The next step is to create bar plot using the new object that we just created from the above step. See below:
ggplot(new_object, aes(x = cooling, y = mean_price, fill=cooling)) +
geom_bar(stat = "identity") +
labs(x = "Type of Cooling",
y = "Average House Price",
title = "Bar Plot for Average price by Type of Cooling")
In the bar plot, the values on the \(y-axis\) are in scientific notation because they are too big. We can scale them down by dividing by 1000 so that we have the average in thousands. See below:
ggplot(new_object, aes(x = cooling, y = mean_price/1000, fill=cooling)) +
geom_bar(stat = "identity") +
labs(x = "Type of Cooling",
y = "Average House Price in thousands",
title = "Bar Plot for Average price by Type of Cooling")
Alternatively, you can create the bar plot in one step by adding the stat and fun arguments. These will specify the summary statistic of choice for the y axis. See the code below:
ggplot(duke_forest, aes(x = cooling, y = price/1000, fill=cooling)) +
geom_bar(stat = "summary", fun="mean") +
labs(x = "Type of Cooling",
y = "Average House Price in thousands",
title = "Bar Plot for Average price by Type of Cooling")
(2 pts) There is a data set called loan50 contained in the openintro package. Load the data set into your quarto work space.
(2 pts) Run the query ?loan50 command to learn more about the data set then give a brief description of the data set. List any two categorical variables and any two numerical variables in the data set.

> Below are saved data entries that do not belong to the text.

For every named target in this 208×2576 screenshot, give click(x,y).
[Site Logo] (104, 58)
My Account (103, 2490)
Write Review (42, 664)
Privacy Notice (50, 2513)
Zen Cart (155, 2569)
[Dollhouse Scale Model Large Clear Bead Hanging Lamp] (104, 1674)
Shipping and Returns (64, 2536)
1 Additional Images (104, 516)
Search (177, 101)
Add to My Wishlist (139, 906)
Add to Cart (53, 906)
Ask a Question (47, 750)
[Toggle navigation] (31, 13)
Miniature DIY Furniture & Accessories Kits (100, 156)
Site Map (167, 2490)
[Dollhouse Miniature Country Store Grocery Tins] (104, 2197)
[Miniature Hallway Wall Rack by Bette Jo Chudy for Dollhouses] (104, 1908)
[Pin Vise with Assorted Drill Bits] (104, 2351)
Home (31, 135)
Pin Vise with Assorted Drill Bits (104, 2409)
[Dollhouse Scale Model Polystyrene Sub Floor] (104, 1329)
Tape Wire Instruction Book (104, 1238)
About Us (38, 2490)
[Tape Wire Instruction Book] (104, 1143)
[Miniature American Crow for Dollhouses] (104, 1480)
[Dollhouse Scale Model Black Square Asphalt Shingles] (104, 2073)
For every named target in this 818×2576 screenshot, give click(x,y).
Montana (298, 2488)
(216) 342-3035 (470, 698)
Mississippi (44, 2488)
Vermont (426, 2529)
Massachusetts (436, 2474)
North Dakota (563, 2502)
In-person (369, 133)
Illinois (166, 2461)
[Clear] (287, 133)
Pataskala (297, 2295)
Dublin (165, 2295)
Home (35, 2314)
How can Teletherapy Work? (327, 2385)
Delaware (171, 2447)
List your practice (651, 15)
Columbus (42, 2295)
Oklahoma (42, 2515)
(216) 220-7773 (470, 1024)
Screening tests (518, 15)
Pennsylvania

(4 pts) Create a simple bar plot to visualize the distribution of the variable loan_purpose. Based on the bar plot, what is the most frequent reason for which people in the sample took loans? What is the least frequent reason(s)?
(4 pts) Create a dot plot to visualize the distribution of the variable loan_amount. Comment on the distribution.
(4 pts) Suppose we want to answer the question, “do people with higher total_income tend to have higher loan_amount?. To answer this question, we can create a scatter plot because the two variables are both numerical. Create a scatter plot to visualize the relationship between loan_amount and total_income. Describe this relationship.
(4 pts) Create a new scatter plot that colors the dots on the scatter plot in question 6 above using the categorical variable has_second_income (i.e., whether someone has a second income or not). Comment on the new scatter plot.
(Extra Credit Question) Create a contingency table to summarize the variables loan_status and home_ownership. Comment on this table.